É muito interessante, o desabafo do Duarte, aqui em baixo, no post “Um Tempo Difícil”, que julgo fazer referência a uma espécie de clubite que afecta as análises políticas neste país. Também interessante o desabafo seguinte, do João, onde se fala de uma suposta “cartilha liberal universal europeia”.
Não resisto a fazer um comentário, inspirado nestes dois posts.
Parece-me evidente que a esquerda e a direita já não existem, ou se existem, estão afastadas do poder, e em todos os países europeus. Manuel Alegre tem discurso claramente de esquerda, assim como Louçã ou Jerónimo de Sousa. Mas estes políticos não têm grande influência; e as facções do PS que poderiam governar à esquerda estão afastadas do poder. Ou seja, este Governo não é de esquerda nem nunca será.
E, no entanto, o Duarte, que tem geralmente boas leitura da realidade, escreve que “são todos de esquerda”, até os de direita agora o são. No fundo, “eles” estão a ganhar por 3 a 0.
Reagindo a estas afirmações, João Távora parece atribuir o fenómeno à cartilha liberal europeia. O liberalismo costuma estar associado à direita, mas aqui surge asssociado à esquerda.
Tenho dúvidas de que a “cartilha universal europeia”, a existir, tenha alguma relação com o liberalismo.
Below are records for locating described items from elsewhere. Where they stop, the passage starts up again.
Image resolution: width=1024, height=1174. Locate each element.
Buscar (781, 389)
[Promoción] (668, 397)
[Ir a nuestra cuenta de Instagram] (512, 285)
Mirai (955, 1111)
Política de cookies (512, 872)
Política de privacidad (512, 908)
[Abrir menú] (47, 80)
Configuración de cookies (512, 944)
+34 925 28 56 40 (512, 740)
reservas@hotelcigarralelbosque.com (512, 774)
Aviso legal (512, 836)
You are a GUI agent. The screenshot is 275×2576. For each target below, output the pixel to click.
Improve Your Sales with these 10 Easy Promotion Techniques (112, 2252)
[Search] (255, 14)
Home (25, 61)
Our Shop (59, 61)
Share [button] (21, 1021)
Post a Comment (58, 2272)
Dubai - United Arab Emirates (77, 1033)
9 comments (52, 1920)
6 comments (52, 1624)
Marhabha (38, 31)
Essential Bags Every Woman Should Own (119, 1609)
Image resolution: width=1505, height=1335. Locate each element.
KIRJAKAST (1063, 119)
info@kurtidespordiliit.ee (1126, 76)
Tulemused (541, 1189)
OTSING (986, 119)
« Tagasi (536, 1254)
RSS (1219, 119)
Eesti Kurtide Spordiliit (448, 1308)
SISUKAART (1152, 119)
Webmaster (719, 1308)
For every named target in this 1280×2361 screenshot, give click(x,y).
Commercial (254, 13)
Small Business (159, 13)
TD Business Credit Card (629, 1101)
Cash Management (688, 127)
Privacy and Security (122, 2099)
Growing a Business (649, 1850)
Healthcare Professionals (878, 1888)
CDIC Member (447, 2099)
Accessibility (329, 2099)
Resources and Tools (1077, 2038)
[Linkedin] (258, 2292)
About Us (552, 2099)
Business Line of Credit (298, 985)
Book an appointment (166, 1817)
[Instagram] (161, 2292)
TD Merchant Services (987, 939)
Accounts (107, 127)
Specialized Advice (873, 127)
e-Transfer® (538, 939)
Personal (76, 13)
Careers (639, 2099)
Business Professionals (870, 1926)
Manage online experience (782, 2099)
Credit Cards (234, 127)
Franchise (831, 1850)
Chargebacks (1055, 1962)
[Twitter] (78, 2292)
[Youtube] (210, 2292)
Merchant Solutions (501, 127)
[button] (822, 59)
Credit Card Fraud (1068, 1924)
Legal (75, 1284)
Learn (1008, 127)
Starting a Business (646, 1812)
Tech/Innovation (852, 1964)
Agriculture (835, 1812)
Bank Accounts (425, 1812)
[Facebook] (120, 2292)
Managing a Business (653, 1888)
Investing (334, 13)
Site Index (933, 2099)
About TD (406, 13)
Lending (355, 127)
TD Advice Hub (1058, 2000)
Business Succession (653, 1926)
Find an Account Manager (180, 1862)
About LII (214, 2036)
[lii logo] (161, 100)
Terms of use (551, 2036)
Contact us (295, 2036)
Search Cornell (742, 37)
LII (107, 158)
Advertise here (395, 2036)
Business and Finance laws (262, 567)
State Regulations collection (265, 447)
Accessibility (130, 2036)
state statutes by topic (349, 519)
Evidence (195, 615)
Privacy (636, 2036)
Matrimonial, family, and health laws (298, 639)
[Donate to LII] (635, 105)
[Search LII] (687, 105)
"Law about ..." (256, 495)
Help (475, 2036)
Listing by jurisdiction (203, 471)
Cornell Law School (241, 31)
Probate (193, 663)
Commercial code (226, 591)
O que me parece factual é que os governos europeus estão cada vez mais parecidos uns com os outros, tirando a gestão de questões internas que variam de país para país. De resto, as famosas reformas estão a ser executadas mais ou menos por todos eles e da mesma maneira. Prodi, supostamente de esquerda, faz o mesmo que Sócrates nas pensões e na administração pública, mas estão ambos a imitar o cristão-democrata holandês Balkenende e o conservador austríaco Schuessel (que perdeu as recentes eleições). O esquerdista Zapatero defende políticas de imigração que lembram as do direitista Sarkozy. Dou estes exemplos para não mencionar os mais óbvios sinais: a admiração da conservadora Merkel pelo esquerdista Blair, ou os programas da direita sueca ou dos conservadores britânicos, com posições sobre alguns assuntos (o aquecimento global, por exemplo) que lembram as do Bloco de Esquerda português. Ou as de Ségolène Royal, que lembram o direitista Blair, o tal que gosta de Bush.
A convergência europeia não acontece apenas na economia, mas também na política.
É por tudo isto que estranho os desabafos do Duarte e do João. Não foi a esquerda quem tomou o poder em Portugal, foi o Bloco Central, que nunca deixou de o ter.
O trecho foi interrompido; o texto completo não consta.